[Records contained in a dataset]
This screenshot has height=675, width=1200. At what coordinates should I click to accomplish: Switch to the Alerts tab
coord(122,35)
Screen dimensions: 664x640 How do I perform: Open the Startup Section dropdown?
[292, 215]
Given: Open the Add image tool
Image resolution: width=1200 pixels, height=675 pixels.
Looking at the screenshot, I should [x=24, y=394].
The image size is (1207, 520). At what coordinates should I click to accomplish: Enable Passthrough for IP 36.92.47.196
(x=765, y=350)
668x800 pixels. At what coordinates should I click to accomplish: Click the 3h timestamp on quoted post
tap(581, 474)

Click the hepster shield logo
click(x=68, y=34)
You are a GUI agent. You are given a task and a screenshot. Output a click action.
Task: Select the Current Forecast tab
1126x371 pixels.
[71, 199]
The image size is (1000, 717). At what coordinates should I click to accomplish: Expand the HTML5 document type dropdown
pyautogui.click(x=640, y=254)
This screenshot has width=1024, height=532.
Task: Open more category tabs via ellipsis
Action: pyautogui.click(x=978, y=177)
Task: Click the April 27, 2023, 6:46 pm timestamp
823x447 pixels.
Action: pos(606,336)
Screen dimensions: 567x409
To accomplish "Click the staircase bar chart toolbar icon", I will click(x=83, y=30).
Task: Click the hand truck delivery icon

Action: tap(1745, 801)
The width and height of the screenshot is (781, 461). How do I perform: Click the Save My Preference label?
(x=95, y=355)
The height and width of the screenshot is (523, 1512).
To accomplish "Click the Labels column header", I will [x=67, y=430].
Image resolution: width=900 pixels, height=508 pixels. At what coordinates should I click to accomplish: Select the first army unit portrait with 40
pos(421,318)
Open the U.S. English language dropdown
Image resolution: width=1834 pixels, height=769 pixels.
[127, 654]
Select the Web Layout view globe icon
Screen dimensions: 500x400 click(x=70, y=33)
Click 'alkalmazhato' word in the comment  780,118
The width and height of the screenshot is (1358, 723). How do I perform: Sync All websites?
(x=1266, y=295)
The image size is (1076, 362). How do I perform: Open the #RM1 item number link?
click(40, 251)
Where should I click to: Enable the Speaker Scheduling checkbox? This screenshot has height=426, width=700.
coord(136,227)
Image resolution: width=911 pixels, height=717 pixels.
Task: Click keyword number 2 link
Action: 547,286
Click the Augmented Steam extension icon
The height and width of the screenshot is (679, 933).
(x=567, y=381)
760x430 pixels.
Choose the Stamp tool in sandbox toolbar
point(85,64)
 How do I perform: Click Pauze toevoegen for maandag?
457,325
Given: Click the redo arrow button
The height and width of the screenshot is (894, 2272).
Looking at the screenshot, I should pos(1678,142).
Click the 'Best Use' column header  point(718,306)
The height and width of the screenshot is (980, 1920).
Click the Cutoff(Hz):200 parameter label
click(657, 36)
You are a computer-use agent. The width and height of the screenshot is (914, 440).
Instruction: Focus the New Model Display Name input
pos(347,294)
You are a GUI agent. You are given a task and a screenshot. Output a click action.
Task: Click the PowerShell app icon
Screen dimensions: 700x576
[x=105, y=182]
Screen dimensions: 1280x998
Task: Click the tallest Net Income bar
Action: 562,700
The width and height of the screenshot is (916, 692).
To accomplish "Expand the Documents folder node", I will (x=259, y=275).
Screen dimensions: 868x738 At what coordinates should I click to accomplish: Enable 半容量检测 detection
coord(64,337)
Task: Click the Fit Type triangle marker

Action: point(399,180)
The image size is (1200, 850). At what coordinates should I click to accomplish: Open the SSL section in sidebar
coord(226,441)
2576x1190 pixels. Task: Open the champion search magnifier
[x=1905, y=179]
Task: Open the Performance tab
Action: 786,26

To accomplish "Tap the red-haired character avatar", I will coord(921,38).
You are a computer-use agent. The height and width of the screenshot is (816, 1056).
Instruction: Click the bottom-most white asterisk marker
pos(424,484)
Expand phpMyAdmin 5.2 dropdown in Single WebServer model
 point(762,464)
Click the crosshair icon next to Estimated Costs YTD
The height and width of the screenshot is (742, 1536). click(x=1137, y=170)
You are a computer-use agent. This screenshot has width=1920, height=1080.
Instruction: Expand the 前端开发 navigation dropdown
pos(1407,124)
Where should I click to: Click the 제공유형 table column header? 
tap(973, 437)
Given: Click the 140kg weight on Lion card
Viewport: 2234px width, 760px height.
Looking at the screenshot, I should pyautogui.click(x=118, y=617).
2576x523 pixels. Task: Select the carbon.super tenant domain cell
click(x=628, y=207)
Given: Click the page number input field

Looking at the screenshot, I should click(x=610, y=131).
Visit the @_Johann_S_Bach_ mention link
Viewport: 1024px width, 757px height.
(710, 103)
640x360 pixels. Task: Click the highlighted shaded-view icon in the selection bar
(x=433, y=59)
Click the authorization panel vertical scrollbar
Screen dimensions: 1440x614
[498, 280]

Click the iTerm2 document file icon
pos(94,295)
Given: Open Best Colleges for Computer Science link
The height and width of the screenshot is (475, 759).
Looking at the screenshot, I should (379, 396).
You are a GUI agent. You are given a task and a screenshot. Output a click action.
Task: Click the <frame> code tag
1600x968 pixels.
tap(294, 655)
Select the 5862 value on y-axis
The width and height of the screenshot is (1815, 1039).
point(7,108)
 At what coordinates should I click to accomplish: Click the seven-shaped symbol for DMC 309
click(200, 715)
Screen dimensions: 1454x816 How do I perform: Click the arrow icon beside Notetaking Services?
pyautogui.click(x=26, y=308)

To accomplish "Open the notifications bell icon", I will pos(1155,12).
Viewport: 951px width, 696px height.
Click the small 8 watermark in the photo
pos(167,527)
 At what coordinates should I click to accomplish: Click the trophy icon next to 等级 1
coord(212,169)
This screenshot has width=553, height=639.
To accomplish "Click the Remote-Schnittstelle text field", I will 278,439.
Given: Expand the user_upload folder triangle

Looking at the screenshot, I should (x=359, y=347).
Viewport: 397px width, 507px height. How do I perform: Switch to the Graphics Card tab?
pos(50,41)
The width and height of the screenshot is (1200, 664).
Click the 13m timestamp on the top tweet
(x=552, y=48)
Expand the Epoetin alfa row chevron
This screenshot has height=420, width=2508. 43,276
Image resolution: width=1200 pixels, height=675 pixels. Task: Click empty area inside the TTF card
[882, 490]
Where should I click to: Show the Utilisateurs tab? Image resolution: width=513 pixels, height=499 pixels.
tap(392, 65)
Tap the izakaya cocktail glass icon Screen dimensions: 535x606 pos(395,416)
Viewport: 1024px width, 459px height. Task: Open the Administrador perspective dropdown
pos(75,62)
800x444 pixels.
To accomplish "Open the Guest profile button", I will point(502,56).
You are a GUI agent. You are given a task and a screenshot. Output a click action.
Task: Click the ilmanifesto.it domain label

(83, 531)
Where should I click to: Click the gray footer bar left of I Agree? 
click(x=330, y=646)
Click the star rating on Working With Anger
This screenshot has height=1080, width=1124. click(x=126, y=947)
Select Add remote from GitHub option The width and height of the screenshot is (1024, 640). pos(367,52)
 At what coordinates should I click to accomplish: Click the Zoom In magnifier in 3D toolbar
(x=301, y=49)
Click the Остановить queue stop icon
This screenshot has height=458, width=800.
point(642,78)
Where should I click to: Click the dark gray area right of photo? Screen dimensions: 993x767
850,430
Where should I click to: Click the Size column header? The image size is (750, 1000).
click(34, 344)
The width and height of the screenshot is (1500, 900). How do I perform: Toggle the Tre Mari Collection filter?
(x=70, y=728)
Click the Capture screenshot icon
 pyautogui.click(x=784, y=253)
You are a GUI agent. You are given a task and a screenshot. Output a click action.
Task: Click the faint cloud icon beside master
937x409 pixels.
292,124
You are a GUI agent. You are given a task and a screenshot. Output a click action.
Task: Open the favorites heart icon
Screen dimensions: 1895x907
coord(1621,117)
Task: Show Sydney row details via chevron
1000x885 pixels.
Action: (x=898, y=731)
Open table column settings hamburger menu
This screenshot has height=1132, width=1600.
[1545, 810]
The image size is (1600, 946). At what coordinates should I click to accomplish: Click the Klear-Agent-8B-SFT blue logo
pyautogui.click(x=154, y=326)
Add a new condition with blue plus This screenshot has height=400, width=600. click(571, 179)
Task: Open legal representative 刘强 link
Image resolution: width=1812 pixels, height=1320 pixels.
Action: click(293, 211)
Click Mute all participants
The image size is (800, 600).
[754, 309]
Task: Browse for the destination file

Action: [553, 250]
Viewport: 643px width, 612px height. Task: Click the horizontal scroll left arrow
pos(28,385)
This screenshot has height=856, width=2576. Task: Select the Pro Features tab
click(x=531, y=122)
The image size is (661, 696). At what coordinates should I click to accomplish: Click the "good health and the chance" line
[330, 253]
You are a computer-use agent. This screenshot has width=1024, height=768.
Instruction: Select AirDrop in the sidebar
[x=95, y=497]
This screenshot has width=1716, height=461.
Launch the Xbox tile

Task objective - Whenever the word "Best" occurs in a line of the records, that line counts once; state the total alone.

Result for this task - 2